Regular Expression bug?

jose isaias cabrera

unread,

Mar 2, 2023, 2:23:12 PM3/2/23

to

Greetings.

For the RegExp Gurus, consider the following python3 code:
<code>
import re
s = "pn=align upgrade sd=2023-02-"
ro = re.compile(r"pn=(.+) ")
r0=ro.match(s)
>>> print(r0.group(1))
align upgrade
</code>

This is wrong. It should be 'align' because the group only goes up-to
the space. Thoughts? Thanks.

josé

--

What if eternity is real? Where will you spend it? Hmmmm...

Chris Angelico

unread,

Mar 2, 2023, 2:28:53 PM3/2/23

to

On Fri, 3 Mar 2023 at 06:24, jose isaias cabrera <jic...@gmail.com> wrote:
>
> Greetings.
>
> For the RegExp Gurus, consider the following python3 code:
> <code>
> import re
> s = "pn=align upgrade sd=2023-02-"
> ro = re.compile(r"pn=(.+) ")
> r0=ro.match(s)
> >>> print(r0.group(1))
> align upgrade
> </code>
>
> This is wrong. It should be 'align' because the group only goes up-to
> the space. Thoughts? Thanks.
>

Not a bug. Find the longest possible match that fits this; as long as
you can find a space immediately after it, everything in between goes
into the .+ part.

If you want to exclude spaces, either use [^ ]+ or .+?.

ChrisA

2QdxY4Rz...@potatochowder.com

unread,

Mar 2, 2023, 2:30:03 PM3/2/23

to

On 2023-03-02 at 14:22:41 -0500,

jose isaias cabrera <jic...@gmail.com> wrote:

> For the RegExp Gurus, consider the following python3 code:
> <code>
> import re
> s = "pn=align upgrade sd=2023-02-"
> ro = re.compile(r"pn=(.+) ")
> r0=ro.match(s)
> >>> print(r0.group(1))
> align upgrade
> </code>
>
> This is wrong. It should be 'align' because the group only goes up-to
> the space. Thoughts? Thanks.

The bug is in your regular expression; the plus modifier is greedy.

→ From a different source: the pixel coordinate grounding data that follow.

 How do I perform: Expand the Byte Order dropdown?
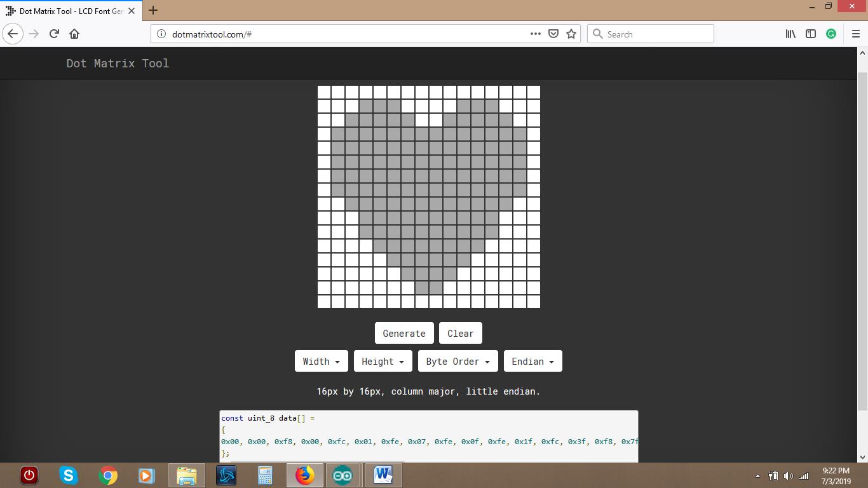click(x=457, y=361)
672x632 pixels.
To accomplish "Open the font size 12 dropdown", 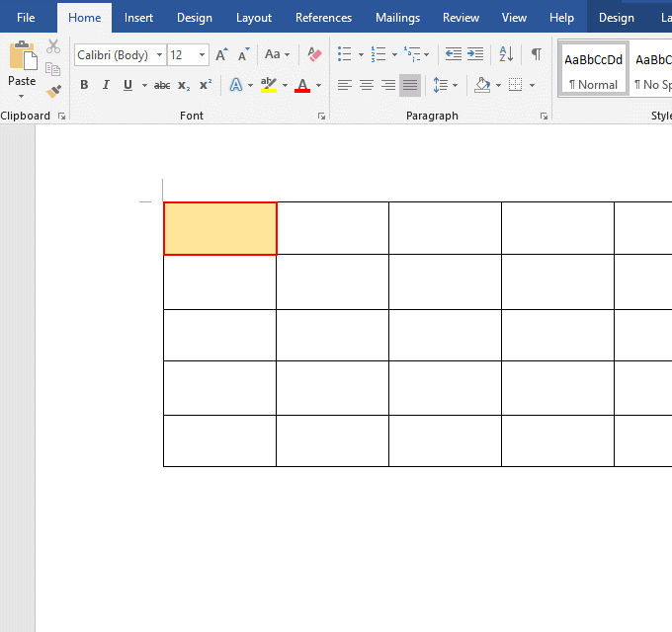I will point(203,55).
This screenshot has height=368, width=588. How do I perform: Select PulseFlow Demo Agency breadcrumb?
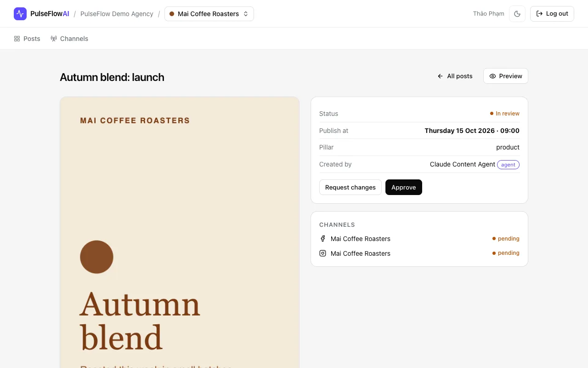[x=117, y=14]
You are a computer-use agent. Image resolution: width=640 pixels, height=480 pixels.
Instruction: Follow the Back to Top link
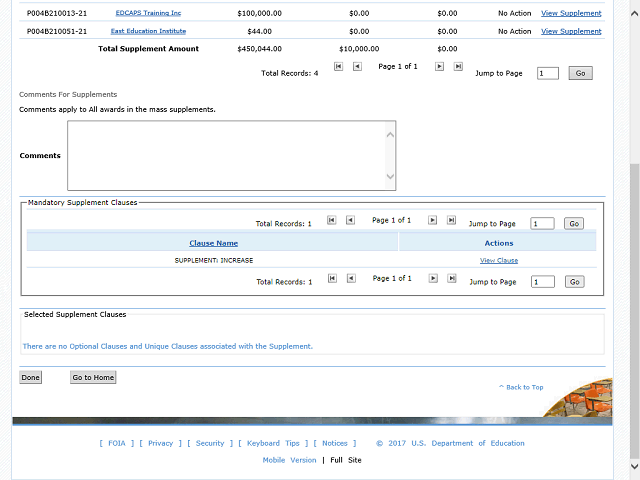click(523, 387)
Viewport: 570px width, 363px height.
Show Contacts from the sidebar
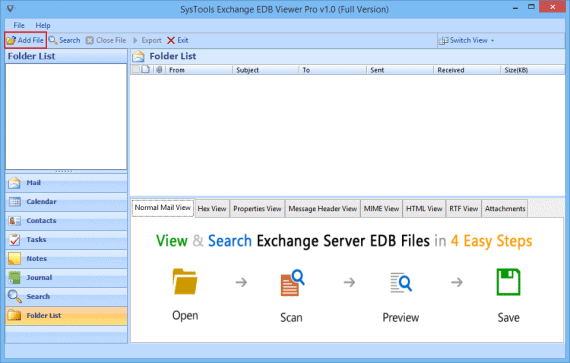click(66, 221)
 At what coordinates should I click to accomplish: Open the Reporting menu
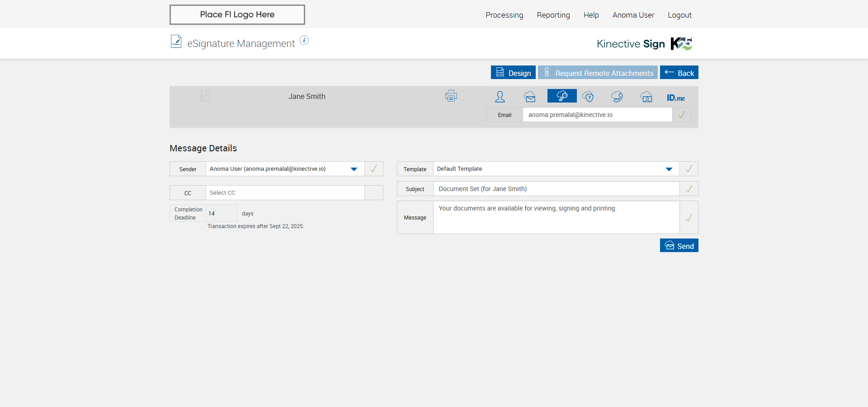(553, 15)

If you want to match up to the first space, then you'll need something
like [^ ] (i.e., everything that isn't a space) instead of that dot.

Mats Wichmann

unread,

Mar 2, 2023, 2:38:04 PM3/2/23

to

On 3/2/23 12:28, Chris Angelico wrote:
> On Fri, 3 Mar 2023 at 06:24, jose isaias cabrera <jic...@gmail.com> wrote:
>>
>> Greetings.

>>
>> For the RegExp Gurus, consider the following python3 code:
>> <code>
>> import re
>> s = "pn=align upgrade sd=2023-02-"
>> ro = re.compile(r"pn=(.+) ")
>> r0=ro.match(s)
>>>>> print(r0.group(1))
>> align upgrade
>> </code>
>>
>> This is wrong. It should be 'align' because the group only goes up-to
>> the space. Thoughts? Thanks.
>>
>

> Not a bug. Find the longest possible match that fits this; as long as
> you can find a space immediately after it, everything in between goes
> into the .+ part.
>
> If you want to exclude spaces, either use [^ ]+ or .+?.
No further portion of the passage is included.